Uma tragédia abalou o sudoeste da Bahia neste domingo (30/8). Quatro crianças da mesma família, com idades entre 3 e 9 anos, morreram afogadas em uma lagoa no povoado de Salina Branca, na zona rural de Paramirim. O acidente aconteceu enquanto o grupo estava acompanhado por familiares adultos.
De acordo com o Corpo de Bombeiros, as vítimas estavam dentro de um cocho, recipiente normalmente utilizado para alimentar animais, que se encontrava próximo à margem da lagoa. Com a movimentação das crianças, a estrutura acabou se afastando da terra firme e virou na água.
Uma quinta criança, de 11 anos, conseguiu deixar o cocho e nadar até a margem. Dois adultos que estavam no local tentaram o resgate e conseguiram salvar o menino, mas as outras quatro crianças não conseguiram sair a tempo. As vítimas fatais foram identificadas como os irmãos Jeferson Davi da Silva Oliveira, de 9 anos, Jacson Diego Silva Oliveira, de 6 anos, e José Diogo da Silva Oliveira, de 3 anos, além do primo Lorenzo Almeida Cardoso, de 8 anos.
Equipes do Núcleo de Operações Aquáticas (NOA), vinculadas ao 7º Batalhão de Bombeiros Militar (7º BBM) de Vitória da Conquista, foram mobilizadas e iniciaram as buscas ainda no domingo. O trabalho das equipes foi desafiador devido às características do corpo d’água: a lagoa possui cerca de cinco metros de profundidade, água escura e galhos submersos que dificultaram a atuação dos mergulhadores.
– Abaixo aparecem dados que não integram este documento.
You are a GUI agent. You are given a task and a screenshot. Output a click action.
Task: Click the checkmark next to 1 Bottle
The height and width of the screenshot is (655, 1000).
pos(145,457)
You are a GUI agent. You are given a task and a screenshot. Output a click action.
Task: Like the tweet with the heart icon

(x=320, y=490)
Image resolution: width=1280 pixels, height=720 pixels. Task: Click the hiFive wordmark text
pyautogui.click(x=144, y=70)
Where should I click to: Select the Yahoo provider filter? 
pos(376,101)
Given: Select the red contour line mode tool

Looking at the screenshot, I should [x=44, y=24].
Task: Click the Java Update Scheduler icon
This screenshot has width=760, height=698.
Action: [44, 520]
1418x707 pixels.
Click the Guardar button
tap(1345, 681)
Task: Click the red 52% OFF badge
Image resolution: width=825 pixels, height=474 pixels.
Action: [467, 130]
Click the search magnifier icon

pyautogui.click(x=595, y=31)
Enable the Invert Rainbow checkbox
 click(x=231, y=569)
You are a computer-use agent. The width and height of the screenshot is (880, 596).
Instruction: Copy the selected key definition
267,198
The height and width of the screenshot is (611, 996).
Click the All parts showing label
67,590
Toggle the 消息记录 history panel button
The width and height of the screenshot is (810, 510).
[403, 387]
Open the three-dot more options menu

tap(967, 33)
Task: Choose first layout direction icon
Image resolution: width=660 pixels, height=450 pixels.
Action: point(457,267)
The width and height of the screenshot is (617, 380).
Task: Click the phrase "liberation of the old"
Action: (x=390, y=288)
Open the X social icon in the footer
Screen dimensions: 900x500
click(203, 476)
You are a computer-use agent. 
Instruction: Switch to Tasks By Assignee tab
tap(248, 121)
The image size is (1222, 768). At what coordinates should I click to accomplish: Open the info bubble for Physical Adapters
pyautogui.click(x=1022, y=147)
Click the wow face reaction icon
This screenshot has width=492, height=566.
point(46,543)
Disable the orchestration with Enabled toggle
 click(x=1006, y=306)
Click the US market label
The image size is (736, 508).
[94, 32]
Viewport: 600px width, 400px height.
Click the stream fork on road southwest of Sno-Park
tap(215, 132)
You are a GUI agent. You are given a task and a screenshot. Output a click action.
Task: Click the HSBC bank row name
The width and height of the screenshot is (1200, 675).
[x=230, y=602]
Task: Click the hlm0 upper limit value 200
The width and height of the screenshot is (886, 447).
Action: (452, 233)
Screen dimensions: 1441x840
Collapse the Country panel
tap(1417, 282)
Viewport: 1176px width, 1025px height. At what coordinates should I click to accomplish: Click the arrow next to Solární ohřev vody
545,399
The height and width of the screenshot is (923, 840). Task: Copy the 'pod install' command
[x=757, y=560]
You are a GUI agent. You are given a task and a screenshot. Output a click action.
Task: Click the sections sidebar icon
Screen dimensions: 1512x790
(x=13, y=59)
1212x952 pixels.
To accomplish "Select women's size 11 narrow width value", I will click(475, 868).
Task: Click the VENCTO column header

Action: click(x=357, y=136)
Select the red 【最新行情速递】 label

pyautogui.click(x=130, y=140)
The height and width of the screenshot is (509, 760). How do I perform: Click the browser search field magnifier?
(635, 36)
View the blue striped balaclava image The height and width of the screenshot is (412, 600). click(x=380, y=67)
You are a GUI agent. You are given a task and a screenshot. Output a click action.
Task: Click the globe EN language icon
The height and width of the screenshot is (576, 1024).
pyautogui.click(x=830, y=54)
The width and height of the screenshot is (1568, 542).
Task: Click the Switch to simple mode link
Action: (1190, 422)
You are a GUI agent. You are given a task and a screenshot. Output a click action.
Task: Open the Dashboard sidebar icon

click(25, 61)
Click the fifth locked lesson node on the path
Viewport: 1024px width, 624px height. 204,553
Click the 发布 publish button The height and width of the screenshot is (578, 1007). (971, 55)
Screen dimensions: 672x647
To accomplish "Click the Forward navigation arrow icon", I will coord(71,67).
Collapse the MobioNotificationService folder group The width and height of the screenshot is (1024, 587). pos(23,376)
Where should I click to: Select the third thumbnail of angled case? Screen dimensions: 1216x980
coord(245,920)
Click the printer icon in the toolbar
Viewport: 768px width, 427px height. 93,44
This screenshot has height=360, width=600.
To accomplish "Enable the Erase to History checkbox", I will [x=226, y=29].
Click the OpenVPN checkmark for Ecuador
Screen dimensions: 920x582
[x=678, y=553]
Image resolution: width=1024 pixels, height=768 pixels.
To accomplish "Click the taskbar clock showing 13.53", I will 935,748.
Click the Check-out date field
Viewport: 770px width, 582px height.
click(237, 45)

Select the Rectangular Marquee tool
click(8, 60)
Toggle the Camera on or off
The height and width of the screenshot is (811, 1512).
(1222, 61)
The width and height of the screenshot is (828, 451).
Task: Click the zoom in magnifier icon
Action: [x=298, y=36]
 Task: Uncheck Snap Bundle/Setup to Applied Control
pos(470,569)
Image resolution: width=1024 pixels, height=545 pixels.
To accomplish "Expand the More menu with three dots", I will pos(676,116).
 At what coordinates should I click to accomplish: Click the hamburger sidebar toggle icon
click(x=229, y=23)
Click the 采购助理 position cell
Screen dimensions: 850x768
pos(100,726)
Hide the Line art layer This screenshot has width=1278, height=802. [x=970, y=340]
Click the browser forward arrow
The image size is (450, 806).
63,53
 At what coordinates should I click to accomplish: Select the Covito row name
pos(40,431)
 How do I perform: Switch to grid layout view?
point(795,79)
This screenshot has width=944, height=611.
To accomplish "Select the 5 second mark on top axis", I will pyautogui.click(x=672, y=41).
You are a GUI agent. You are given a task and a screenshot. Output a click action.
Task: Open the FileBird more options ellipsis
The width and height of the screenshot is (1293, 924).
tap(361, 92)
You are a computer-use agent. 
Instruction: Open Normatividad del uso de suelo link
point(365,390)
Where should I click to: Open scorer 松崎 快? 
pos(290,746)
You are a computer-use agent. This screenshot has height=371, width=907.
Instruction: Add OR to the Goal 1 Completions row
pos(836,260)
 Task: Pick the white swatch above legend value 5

Apesar dos obstáculos, o primeiro corpo foi localizado logo no primeiro mergulho. Outros dois foram encontrados na segunda tentativa, e o quarto corpo foi resgatado por volta de 1h30 da madrugada desta segunda-feira (31).

Policiais da 46ª Companhia Independente da Polícia Militar (CIPM) prestaram apoio na ocorrência, e o Serviço de Atendimento Móvel de Urgência (Samu) também foi acionado, mas apenas pôde constatar os óbitos. Os corpos foram encaminhados ao Departamento de Polícia Técnica (DPT) para os procedimentos legais.
A perda precoce das quatro crianças provocou profunda comoção entre os moradores de Paramirim e região. Em meio ao luto coletivo, a dor da tragédia foi resumida por uma moradora em uma mensagem compartilhada nas redes sociais: “Não há tamanho para a dor de perder quatro vidas tão pequenas e puras. É um vazio impossível de explicar e uma ausência que silencia o mundo.”